##### Listed entries

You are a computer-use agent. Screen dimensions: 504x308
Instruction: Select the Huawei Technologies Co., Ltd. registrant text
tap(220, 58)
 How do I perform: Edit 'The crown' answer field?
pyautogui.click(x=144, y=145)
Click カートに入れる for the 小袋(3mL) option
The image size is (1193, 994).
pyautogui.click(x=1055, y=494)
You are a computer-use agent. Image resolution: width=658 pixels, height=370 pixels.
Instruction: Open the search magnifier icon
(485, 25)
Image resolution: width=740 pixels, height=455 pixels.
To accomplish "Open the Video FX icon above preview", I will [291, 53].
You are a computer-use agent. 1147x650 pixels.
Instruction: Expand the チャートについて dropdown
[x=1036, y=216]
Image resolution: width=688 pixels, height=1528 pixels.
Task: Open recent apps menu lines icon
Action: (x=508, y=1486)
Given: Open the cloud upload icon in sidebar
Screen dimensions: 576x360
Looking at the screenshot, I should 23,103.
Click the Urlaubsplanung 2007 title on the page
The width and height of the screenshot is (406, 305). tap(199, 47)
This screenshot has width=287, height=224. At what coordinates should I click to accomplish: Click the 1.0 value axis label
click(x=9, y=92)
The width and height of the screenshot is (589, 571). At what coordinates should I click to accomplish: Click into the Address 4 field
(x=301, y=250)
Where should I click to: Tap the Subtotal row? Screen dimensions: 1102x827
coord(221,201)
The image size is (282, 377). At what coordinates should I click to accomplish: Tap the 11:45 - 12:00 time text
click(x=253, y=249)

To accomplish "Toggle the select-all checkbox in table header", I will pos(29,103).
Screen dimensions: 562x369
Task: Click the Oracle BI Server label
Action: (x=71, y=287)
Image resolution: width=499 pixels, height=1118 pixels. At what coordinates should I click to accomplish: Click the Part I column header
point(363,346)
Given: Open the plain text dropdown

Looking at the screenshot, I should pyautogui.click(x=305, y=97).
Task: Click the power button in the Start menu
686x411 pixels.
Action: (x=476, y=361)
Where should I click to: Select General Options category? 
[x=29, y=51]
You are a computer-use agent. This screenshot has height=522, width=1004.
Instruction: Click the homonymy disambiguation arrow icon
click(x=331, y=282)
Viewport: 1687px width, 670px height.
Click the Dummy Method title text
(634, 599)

##########

● Task item:
Only the lines containing the string "agent" are needed; pull them out of the records.

● Solution for this exercise:
You are a computer-use agent. Screen dimensions: 504x308
You are a computer-use agent. Image resolution: width=658 pixels, height=370 pixels.
You are a computer-use agent. 1147x650 pixels.
You are a computer-use agent. This screenshot has height=522, width=1004.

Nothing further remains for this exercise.